Beyond the Fakery:
Using Deepfake Technologies to User-Test Products and Train Intelligent Assistants
My colleague, Mike Kuniavsky, and I have recently been thinking a lot about how companies can use deepfake technologies to dramatically accelerate the implementation of various types of virtual experiences.
Deepfakes are a dramatic use of AI to generate synthetic media, like videos or audio, that’s realistic enough to fool observers. This kind of realistic representation of complex objects — including people —often depicted in motion, within realistic settings, used to require the efforts of highly trained technicians andartists — think Hollywood special effects. But deepfake technology now allows almost anyone to generate similarly realistic effects.
The illusions this tech can create are at the same time exciting and worrisome. But as highlighted in this article, deepfakes themselves (which, as the name implies, are inherently deceptive) are just one potential use of the underlying capability. The core capability is the use of AI and ML to automate the creation of realistic representations. Those digital thi can come in many forms, including audio, video, and even XR experiences.
In Accenture’s Digital Experiences R&D Group, we envision this boosting our ability to digitalize and transform the product design process, the work experience, and the consumer experience. And all without any deception! We call this broader class of use cases “Automatically Synthesized Experiences” (ASEs), because they don’t depend on fakery. In the rest of this article, we’ll describe two use cases we’re excited about.
Letting people experience a design before it’s been physically made
One class of ASE use we’re currently exploring involves accelerating the creation and experience-testing of virtual prototypes. This involves transforming the product design process by allowing humans — both designers and potential customers — to experience products and facilities while they’re still in the process of being designed. In other words, people can experience the product before even mockups or prototypes have been physically created. By automatically creating convincing, perhaps immersive ASEs as ways to virtually “pre-experience” many variations of a design, these systems to help designers rapidly explore a large space of possibilities. Both designers and test users can vividly experience using a product that doesn’t really exist yet.
In combination with extended-reality interfaces, simulation technologies, and automated analysis of user feedback, this will allow designers to rapidly explore possibility spaces.
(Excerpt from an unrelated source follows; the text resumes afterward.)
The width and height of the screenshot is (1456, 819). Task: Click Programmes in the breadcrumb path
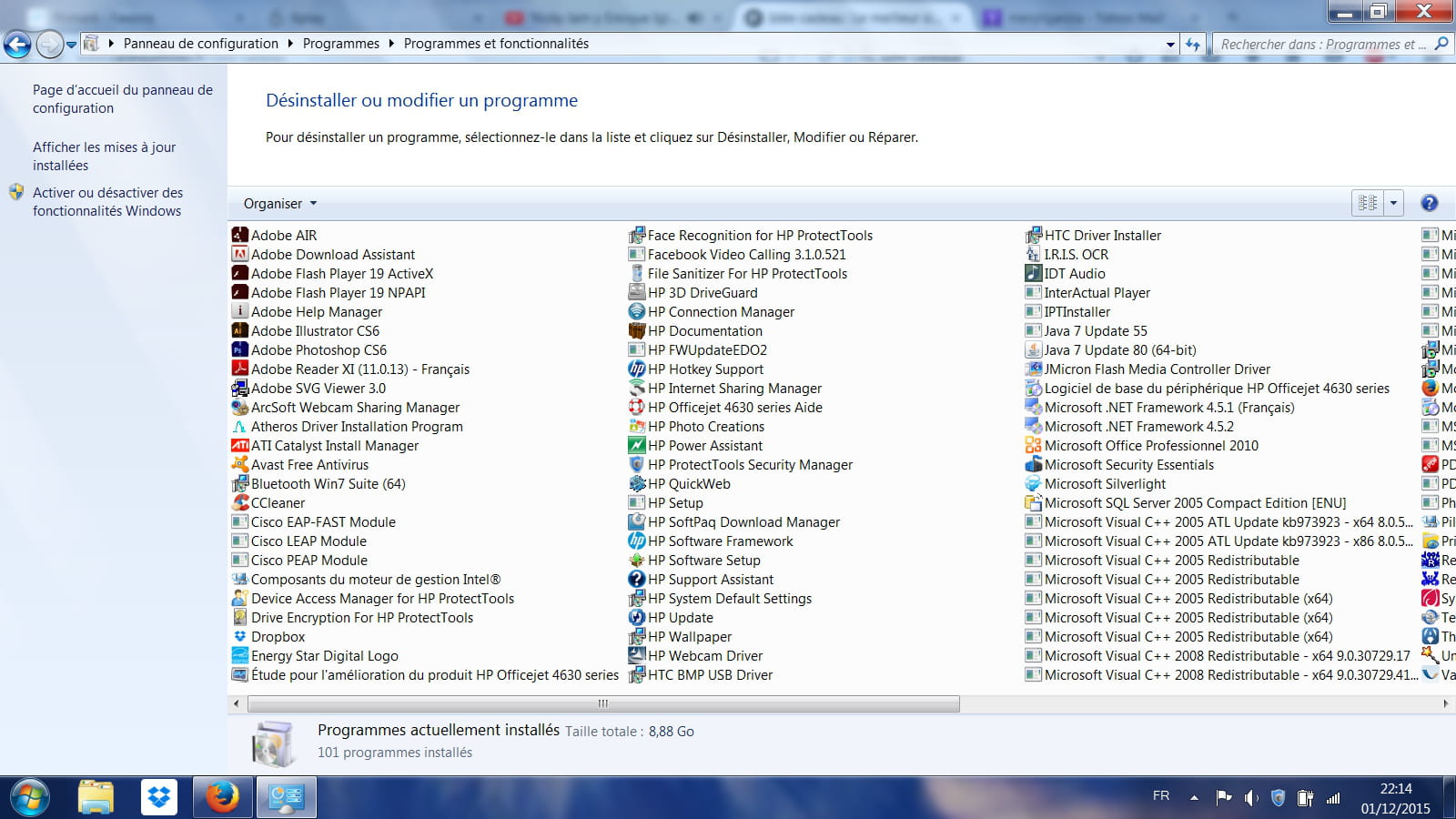pos(340,44)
It also means they can create and richly test many more design variations, without incurring the cost or time required to physically realize all the variations. In this future design process, we think the role of the human designer will change to become more like a design lead, with automated design assistants creating ASEs based on designs that are automatically derived from the general parameters that the human designers generate. In effect, humans create the specs for a family of designs and automated systems take the general models and constraints, along with other contextual knowledge, as input to machine learning systems that generate proposed designs. And at the same time, they can also generate the ASEs that allow potential customers to experience the proposed product design visually, or perhaps in an immersive VR experience. It will even be possible for users to test specific design variations that the human designer hadn’t thought of!
Ultimately, these technologies will power both production of both higher-quality designs, and of more customized designs: more testing using ASEs will allow designers to better meet the needs of a user population. And the ability to automatically generate design variations will allow for designs that are tailored to smaller long-tail markets than would otherwise be feasible within time and cost budgets.
Imagine seeing a video of yourself, moving in ways that realistically depict your day-to-day activities, body motions, and posture, wearing a custom-designed outfit before it’s been manufactured for you. Or picture an apparel designer using a digital design tool that with a visual interface that allows adjusting of high-level style parameters, such as fabric, shape, and more in, say shoe design, and rapidly seeing the changes depicted on shoes in action on a variety of synthesized human models. Or consider an interior designer who is working with a client, analyzing the tradeoffs between various furniture styles and arrangements, and how various combinations change the feel of a room. Imagine that as the choices are specified, an immersive VR experience is automatically synthesized, letting the customer experience “living” in different variations to decide which options feel best.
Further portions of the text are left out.